Russian twists are a go-to core exercise for good reason they target your obliques, transverse abdominis, and rectus abdominis all at once. But like many deceptively simple moves, they’re only effective when done right. Poor form not only undermines your results but also puts you at risk for discomfort or injury, especially in your lower back.

To get the most from your Russian twists and keep your body safe, avoid these five common mistakes and try these easy corrections to keep your abs fully engaged.

1. Moving Too Quickly

If you’re racing through your reps, you’re probably using momentum instead of muscle. That means your abs aren’t getting the sustained tension they need to activate and strengthen.

Why it matters:

  • Less time under tension = fewer gains

  • Increased risk of swinging your arms and using momentum

  • Harder to engage your deep core stabilizers

Fix it:

Slow it down. Focus on controlled movement and pause briefly at each end of the twist to activate your obliques more fully.

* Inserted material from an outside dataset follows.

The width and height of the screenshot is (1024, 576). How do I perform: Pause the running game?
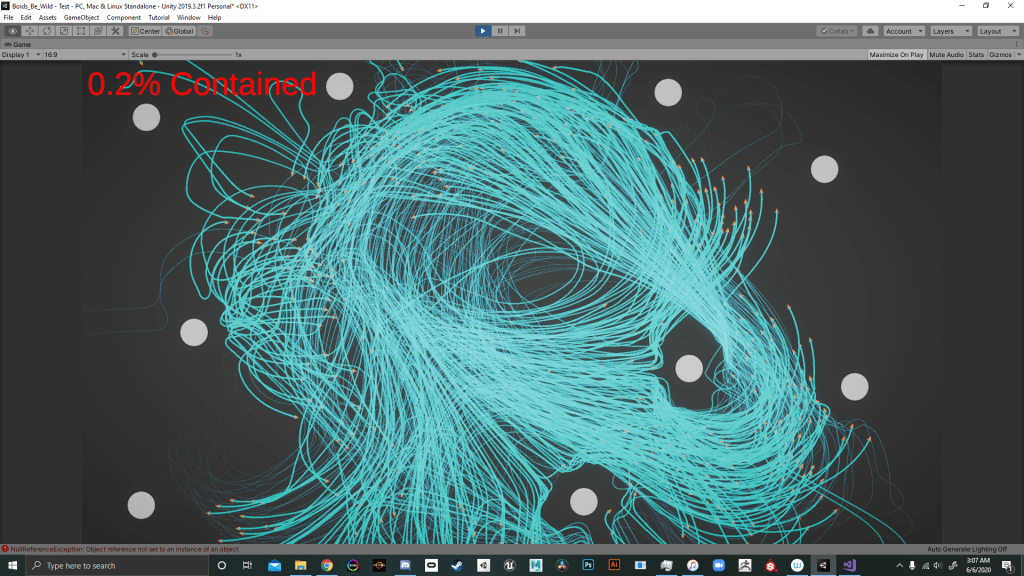pos(500,31)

2. Arching Your Lower Back

Fatigue can cause you to round or arch your lower spine, which is a sign your core isn’t properly engaged. This posture not only reduces the effectiveness of the exercise but also puts stress on your lumbar spine.

Why it matters:

  • Breaks your core connection

  • Leads to low back discomfort or strain over time

Fix it:

Flatten your lower back by drawing your bellybutton toward your spine. Think of keeping your torso “proud” with shoulders slightly back and chest lifted.

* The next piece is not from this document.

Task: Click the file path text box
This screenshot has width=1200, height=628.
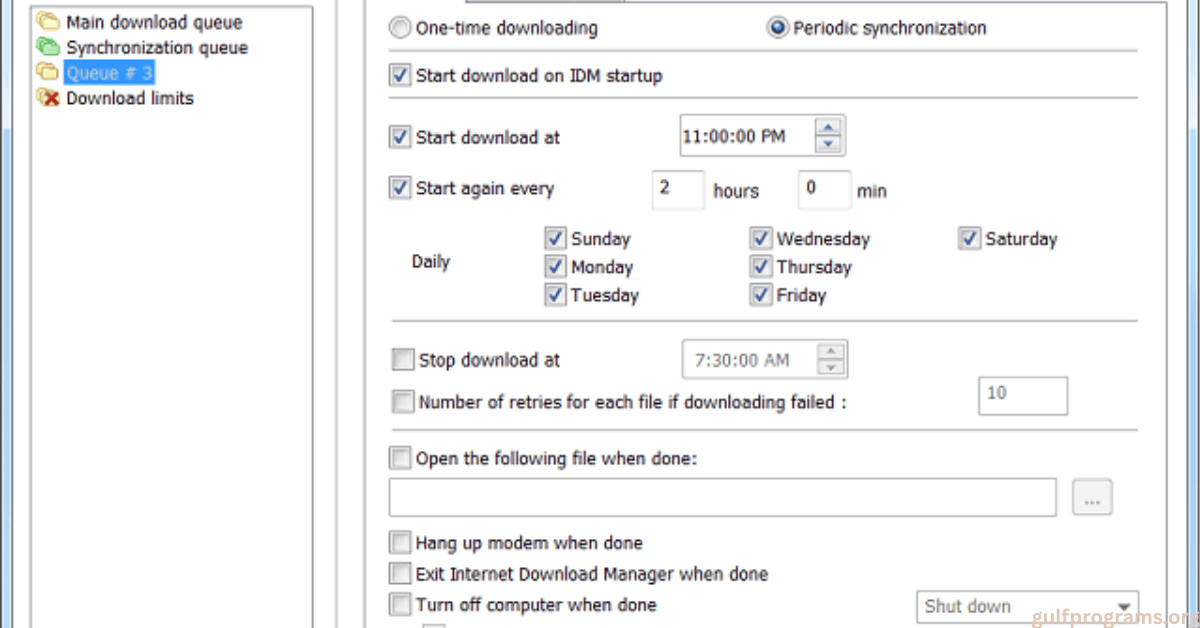Action: [x=722, y=497]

3. Twisting Through Your Lower Back

Russian twists are meant to target your midsection not your spine. Excessive rotation through your lower back places unnecessary strain on your vertebrae.

Why it matters:

  • Can cause or exacerbate spinal issues

  • Reduces isolation of your abdominal muscles

Fix it:

Keep your spine neutral and rotate through your rib cage, not your lower back. Think of the movement originating from your sternum, not your hips or waist.

4. Leaning Back Too Far

Trying to intensify the move by leaning back too far? You could be compromising your form and risking your balance. Over-leaning often leads to slouching and disengagement of your core.

Why it matters:

  • Slouching reduces ab tension

  • Increases strain on your lower spine

  • Makes it harder to recover proper alignment mid-set

Fix it:

Lean back just enough to create a V-shape between your torso and thighs while keeping your back straight. If you can’t maintain that without collapsing, sit up slightly higher.

5. Letting Your Knees Sway

If your knees are shifting with each twist, your legs may be doing more work than your core. This usually means you’re relying on momentum, not muscle, to drive the movement.

Why it matters:

  • Reduces focus on your obliques

  • Makes the exercise easier, but less effective

Fix it:

Keep your knees centered and your legs steady. Press your heels together or keep your feet lightly on the ground if needed for better control.

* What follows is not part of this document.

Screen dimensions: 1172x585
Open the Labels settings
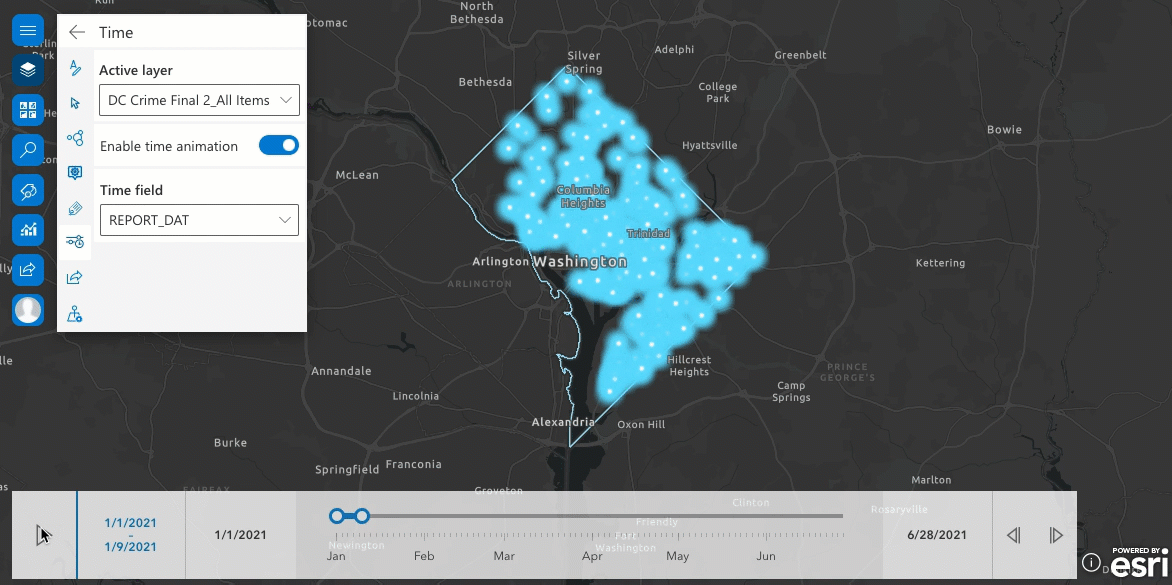(x=74, y=67)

Mastering the Move: Russian Twist Refresher

Here’s how to do a Russian twist properly:

1. Sit on the floor with your knees bent and feet flat or lifted slightly off the ground.

2. Lean back to form a V-shape between your thighs and torso, keeping your spine straight.

3. Clasp your hands or hold a weight at chest level.

4. Engage your core by pulling your navel toward your spine.

5. Rotate slowly from side to side, exhaling as you twist and inhaling as you return to center. Let your gaze follow your hands.

By correcting your form and moving with intention, you’ll not only reduce your risk of injury you’ll also get more out of every rep.